= Beginning of Section =

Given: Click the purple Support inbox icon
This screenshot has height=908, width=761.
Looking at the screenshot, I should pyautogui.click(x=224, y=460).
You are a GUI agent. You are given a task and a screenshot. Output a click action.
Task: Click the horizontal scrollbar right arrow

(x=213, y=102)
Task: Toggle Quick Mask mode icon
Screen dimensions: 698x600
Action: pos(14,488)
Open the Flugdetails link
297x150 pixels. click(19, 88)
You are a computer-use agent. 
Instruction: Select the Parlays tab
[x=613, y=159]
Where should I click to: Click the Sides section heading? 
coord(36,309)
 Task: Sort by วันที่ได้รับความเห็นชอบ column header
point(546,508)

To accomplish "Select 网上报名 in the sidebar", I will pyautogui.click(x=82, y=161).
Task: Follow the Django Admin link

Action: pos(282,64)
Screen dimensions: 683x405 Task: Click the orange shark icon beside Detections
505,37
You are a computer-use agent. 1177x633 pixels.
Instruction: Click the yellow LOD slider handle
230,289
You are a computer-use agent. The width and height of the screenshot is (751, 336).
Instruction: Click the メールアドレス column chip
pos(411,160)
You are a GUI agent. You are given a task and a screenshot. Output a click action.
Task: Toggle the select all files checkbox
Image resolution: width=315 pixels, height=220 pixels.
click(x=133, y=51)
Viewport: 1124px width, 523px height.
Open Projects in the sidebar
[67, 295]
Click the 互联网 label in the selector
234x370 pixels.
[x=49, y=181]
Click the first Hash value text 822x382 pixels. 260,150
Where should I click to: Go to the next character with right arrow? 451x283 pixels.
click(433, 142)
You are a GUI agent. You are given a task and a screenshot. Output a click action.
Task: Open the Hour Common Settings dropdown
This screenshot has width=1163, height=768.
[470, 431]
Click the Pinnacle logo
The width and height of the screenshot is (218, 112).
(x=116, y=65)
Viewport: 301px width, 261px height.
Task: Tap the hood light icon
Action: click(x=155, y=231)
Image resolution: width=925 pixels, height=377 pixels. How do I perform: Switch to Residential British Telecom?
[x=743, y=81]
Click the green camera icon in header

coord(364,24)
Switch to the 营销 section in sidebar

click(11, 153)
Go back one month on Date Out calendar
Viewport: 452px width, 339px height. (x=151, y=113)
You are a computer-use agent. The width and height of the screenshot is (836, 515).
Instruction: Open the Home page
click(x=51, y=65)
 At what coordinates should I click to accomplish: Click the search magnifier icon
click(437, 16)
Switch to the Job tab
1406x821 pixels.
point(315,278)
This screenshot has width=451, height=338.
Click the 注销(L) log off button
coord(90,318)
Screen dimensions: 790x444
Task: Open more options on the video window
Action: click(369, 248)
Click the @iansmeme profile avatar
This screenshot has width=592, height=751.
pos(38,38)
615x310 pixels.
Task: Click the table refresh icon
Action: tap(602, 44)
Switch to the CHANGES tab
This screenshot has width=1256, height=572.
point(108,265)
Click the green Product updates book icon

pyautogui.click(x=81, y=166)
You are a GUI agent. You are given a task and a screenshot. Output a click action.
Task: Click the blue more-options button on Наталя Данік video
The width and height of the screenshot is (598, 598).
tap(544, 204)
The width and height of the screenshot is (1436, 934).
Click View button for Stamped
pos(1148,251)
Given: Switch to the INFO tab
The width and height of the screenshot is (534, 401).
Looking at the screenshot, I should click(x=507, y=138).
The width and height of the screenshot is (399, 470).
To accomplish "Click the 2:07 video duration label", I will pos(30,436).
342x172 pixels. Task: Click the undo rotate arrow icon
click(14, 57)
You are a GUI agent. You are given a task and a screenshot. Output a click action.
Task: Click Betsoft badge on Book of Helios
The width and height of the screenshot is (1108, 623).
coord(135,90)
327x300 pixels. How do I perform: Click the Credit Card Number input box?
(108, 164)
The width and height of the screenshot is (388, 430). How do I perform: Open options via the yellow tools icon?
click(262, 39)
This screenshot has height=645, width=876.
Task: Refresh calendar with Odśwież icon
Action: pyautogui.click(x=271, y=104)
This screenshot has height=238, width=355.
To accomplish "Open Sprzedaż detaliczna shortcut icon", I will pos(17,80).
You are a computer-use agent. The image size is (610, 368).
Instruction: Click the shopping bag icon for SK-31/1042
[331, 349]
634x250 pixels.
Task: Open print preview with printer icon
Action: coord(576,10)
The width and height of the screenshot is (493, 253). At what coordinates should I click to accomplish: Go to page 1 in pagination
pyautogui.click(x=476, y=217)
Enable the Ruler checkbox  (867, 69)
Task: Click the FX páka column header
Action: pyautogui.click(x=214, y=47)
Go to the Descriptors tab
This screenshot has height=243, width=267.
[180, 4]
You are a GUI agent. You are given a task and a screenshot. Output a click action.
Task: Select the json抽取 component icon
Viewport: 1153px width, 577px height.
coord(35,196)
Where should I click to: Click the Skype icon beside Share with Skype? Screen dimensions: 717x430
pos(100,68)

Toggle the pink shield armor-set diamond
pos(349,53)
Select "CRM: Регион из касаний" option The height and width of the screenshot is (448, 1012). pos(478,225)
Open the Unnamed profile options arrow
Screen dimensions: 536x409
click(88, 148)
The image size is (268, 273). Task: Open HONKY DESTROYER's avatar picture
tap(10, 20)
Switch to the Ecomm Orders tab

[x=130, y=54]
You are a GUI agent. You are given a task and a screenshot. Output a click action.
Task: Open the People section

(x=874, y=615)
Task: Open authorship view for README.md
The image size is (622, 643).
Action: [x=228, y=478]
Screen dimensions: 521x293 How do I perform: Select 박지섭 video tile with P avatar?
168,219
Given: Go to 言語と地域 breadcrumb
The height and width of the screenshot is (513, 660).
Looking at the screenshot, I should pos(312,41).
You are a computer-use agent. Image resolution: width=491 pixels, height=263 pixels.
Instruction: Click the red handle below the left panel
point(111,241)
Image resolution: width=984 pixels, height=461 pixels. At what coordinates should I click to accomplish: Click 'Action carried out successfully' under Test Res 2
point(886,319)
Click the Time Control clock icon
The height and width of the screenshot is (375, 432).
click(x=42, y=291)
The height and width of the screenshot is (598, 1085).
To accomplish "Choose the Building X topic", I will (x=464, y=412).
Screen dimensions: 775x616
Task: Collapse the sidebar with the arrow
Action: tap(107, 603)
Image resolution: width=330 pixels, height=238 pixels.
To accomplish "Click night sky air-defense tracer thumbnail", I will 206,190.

= End of Section =

• **Task to carry out**: Copy each line of the entries that includes the word "computer".

• **Reply**:
You are a computer-use agent. 
You are a computer-use agent. 1177x633 pixels.
You are a computer-use agent. The width and height of the screenshot is (751, 336).
You are a computer-use agent. The width and height of the screenshot is (836, 515).
You are a computer-use agent. The image size is (610, 368).
You are a computer-use agent. Image resolution: width=491 pixels, height=263 pixels.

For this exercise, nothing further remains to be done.